= Corpesca case =

Chilean political corruption case involving illegal payments to politicians

The Corpesca case is a political corruption scandal in Chile involving illegal payments made by the industrial fishing company Corpesca to politicians in exchange for favorable votes on fishing legislation. The case centers on the so-called Longueira Law (2012), which concentrated a disproportionate share of Chile's fishing quotas among a small number of powerful families.

==Background==

===The Longueira Law===
In 2012, Chile enacted a fishing law promoted by then-Minister Pablo Longueira, which allocated a significant portion of the national fishing quota to companies controlled by no more than seven families. The law granted these fishing rights on an indefinite, hereditary basis.

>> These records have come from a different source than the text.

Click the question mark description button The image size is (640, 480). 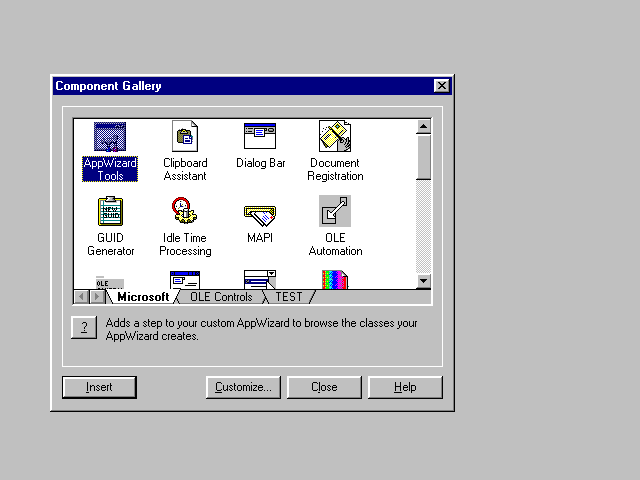(x=84, y=327)
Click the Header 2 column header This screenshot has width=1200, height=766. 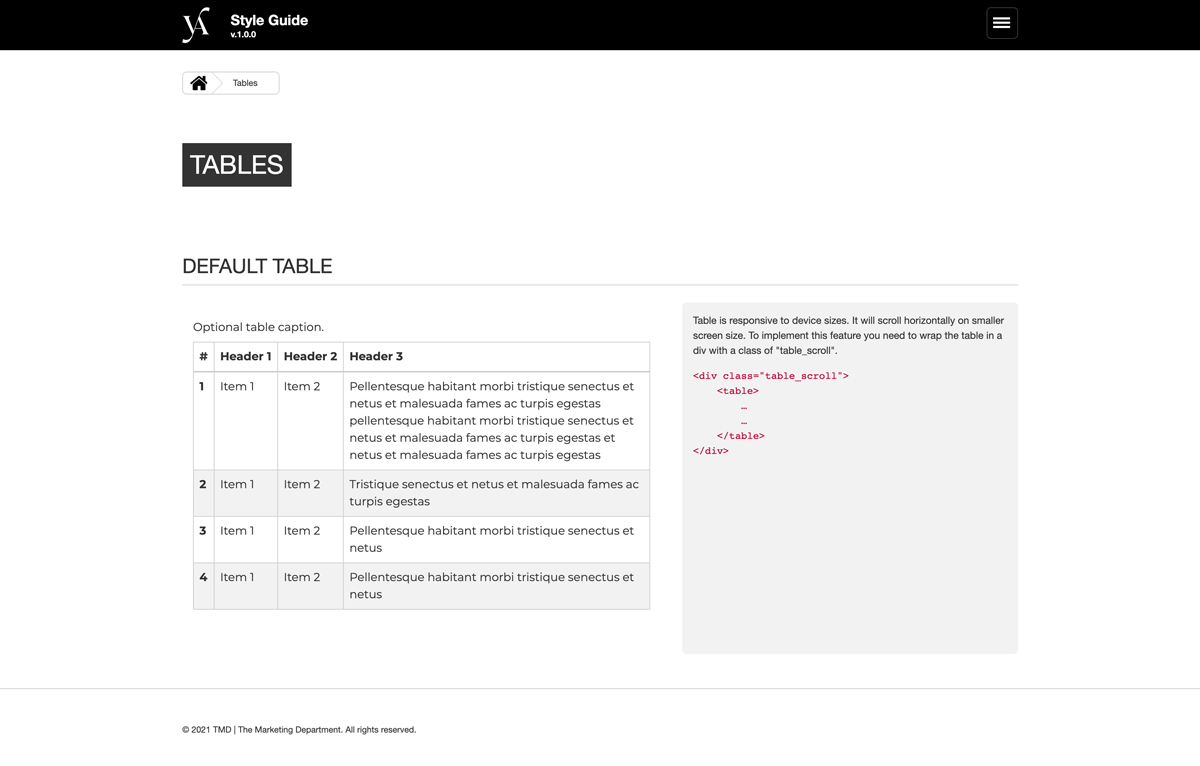(x=310, y=356)
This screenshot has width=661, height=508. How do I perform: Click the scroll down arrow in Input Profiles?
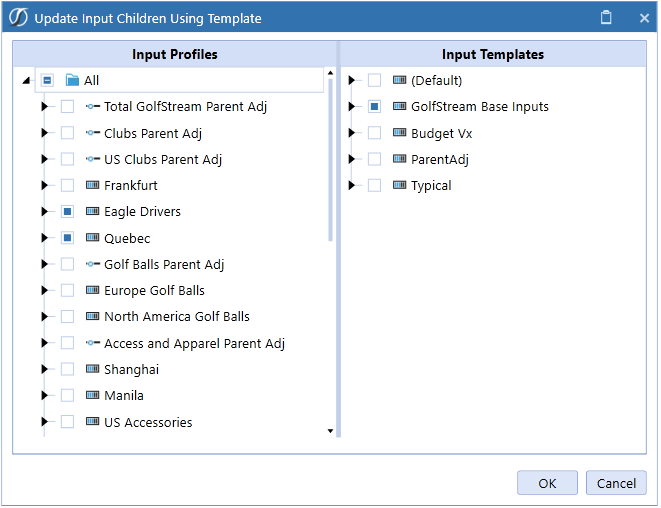pyautogui.click(x=330, y=430)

Critics argued the legislation unjustly favored large industrial operators at the expense of small-scale fishermen.

===Concentration of fishing quotas===
In Chile, a small number of industrial fishing companies hold the largest quotas for the extraction of species such as Merluccius australis, Chilean jack mackerel, and anchovies. The Longueira Law distributed quotas among nine industrial fishing companies, leaving artisanal fishermen with only a small percentage of the total permitted harvest. Small-scale fishermen have repeatedly protested the legislation, also opposing measures such as mandatory GPS tracking of their vessels.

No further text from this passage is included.